» Challenge a
Transcribe the records from the line containing "Ya disponible el" through the end of the records, both ends included, and leave the pictures out of your answer.

» Text block
+ + +

As a result, we are facing a multiobjective optimization problem in which cost and risk are desired goals to minimize. This problem is encoded as a Mixed Integer Quadratic Progam (MIQP) that can be solved using state-of-the-art mathematical programming solvers such as Gurobi. The following class multibank implements methods to solve this multiobjective cash management problem.

In [7]:
class multibank(object):
    
    def __init__(self, banks, trans, B, gzero, gone, h, bref, Q):
        """Defines the cash management system"""

        self.banks = list(banks)               # List of banks
        self.trans = list(trans)               # List of transactions
        self.B = np.array(B, dtype= int)       # Incidence matrix  
        self.gzero = gzero                     # Dict of fixed transaction cost
        self.gone = gone                       # Dict of variable transaction costs
        self.h = h                             # Dict of holding costs  
        self.bref = list(bref)                 # List of reference balances
        self.resx = []                         # Optimal policy
        self.resb = []                         # Optimal balance
        self.Q = np.array(Q, dtype=int)        # i-th elem of diagonal set to 1 if account i is referenced  
        

        # Checks types of input data
        if type(self.gzero) != dict:
            self.gzero = dict([(i,0) for i in self.trans])
            self.B = np.zeros((len(self.trans), len(self.banks)))
            print("Fixed costs must be a dictionary")
        if type(self.gone) != dict:
            self.gone = dict([(i,0) for i in self.trans])
            self.B = np.zeros((len(self.trans), len(self.banks)))
            print("Variable costs must be a dictionary")

+ + +

(Collected data entries)

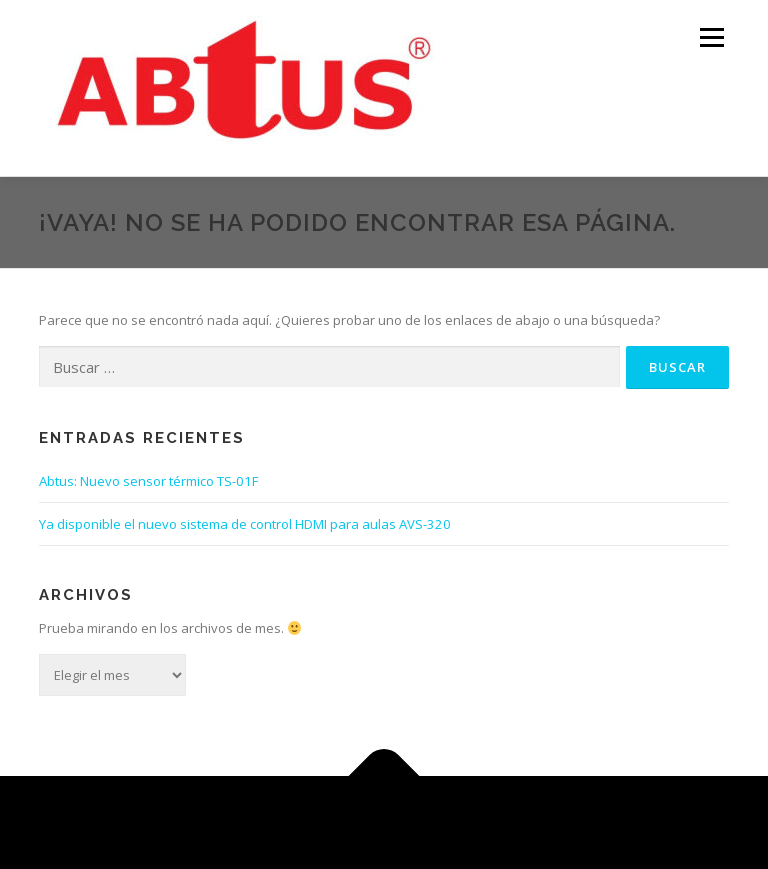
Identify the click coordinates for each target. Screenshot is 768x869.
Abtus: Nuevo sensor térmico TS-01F (148, 481)
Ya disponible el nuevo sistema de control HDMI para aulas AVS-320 (245, 524)
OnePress (408, 822)
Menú (711, 37)
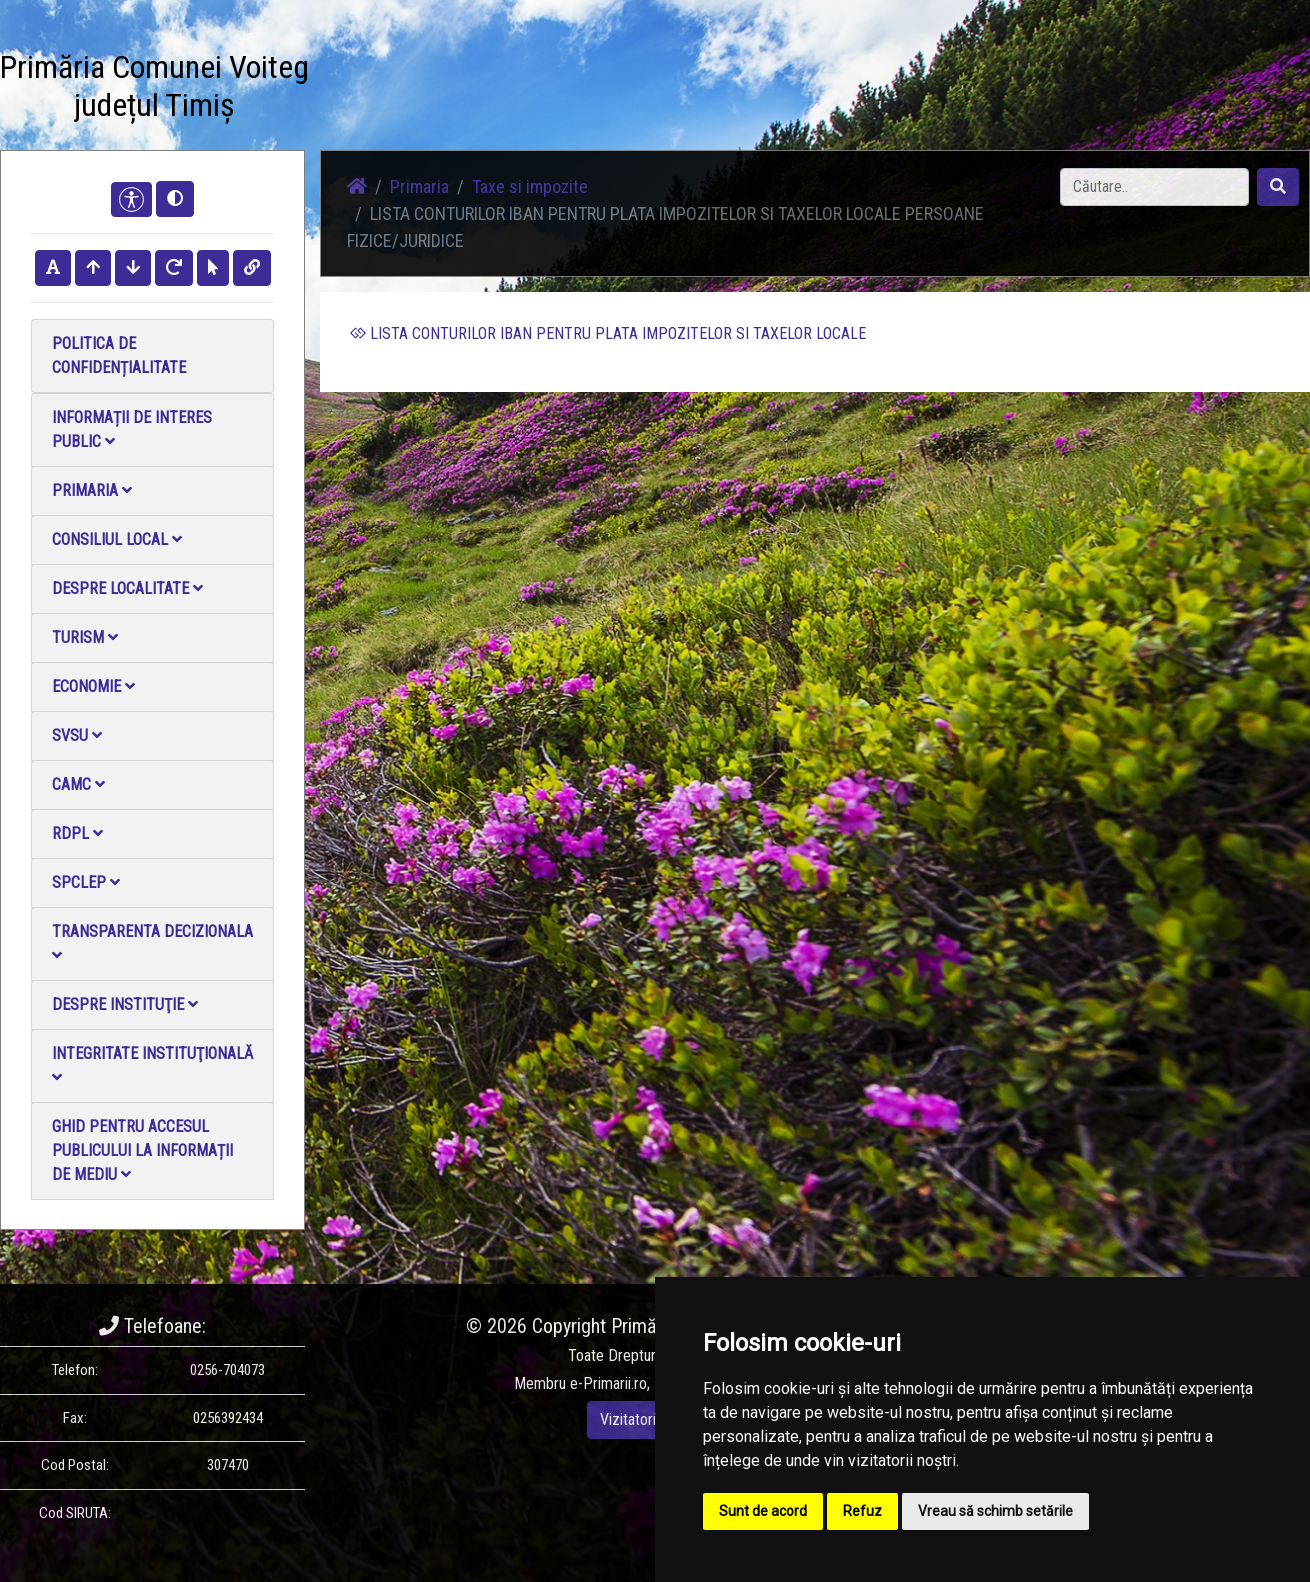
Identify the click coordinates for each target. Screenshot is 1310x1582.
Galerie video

+ + +

» Challenge b
Answer these questions using the text on cash management:
(i) Which two goals does the problem aim to minimize?
(ii) What does the attribute resx hold, according to its comment?
(iii) What message is printed when the variable costs are not given as a dictionary?

» Task solution a
Ya disponible el nuevo sistema de control HDMI para aulas AVS-320 (245, 524)
OnePress (408, 822)
Menú (711, 37)
Identify the click coordinates for each target. Screenshot is 1310x1582.
Galerie video

» Task solution b
(i) Cost and risk.
(ii) The optimal policy.
(iii) "Variable costs must be a dictionary"